Records shown START

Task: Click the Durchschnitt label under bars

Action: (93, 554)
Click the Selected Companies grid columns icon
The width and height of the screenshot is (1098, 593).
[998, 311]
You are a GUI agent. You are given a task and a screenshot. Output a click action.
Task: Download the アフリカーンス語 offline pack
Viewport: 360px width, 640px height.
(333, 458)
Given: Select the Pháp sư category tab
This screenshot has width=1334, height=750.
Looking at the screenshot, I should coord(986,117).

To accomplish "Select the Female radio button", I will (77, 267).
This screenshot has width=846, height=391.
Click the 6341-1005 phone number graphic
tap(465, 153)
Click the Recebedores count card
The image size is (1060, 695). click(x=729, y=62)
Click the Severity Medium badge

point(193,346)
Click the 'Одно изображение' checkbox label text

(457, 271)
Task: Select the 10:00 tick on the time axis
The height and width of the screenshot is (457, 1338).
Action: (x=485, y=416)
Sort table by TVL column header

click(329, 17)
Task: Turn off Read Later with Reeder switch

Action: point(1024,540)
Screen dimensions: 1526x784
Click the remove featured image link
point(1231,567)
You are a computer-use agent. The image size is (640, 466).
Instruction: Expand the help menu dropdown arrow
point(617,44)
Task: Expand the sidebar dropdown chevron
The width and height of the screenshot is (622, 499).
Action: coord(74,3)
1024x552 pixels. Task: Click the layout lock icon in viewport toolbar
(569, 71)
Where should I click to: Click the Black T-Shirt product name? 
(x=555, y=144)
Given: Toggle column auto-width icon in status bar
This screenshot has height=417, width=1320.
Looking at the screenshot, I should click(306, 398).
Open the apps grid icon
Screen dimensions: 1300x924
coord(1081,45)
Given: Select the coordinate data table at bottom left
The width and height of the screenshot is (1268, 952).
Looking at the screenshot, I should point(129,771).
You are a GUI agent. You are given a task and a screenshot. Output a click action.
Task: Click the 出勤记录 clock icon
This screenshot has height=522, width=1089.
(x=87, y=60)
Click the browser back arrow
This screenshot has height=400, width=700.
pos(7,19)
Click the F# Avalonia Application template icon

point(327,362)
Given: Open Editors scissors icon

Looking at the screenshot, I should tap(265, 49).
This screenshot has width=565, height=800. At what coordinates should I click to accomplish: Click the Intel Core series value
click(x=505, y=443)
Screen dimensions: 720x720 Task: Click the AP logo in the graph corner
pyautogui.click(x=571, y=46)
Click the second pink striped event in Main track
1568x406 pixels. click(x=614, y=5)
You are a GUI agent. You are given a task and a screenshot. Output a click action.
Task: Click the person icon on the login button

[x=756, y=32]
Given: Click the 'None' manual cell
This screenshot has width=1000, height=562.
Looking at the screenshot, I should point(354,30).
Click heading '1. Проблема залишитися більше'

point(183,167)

Records shown END

What the task requires: Reproduce exactly, and only, the part of the listing above that begins at the line with "Click the second" and goes on through the line with "Given: Click the 'None' manual cell".

Reply:
Click the second pink striped event in Main track
1568x406 pixels. click(x=614, y=5)
You are a GUI agent. You are given a task and a screenshot. Output a click action.
Task: Click the person icon on the login button

[x=756, y=32]
Given: Click the 'None' manual cell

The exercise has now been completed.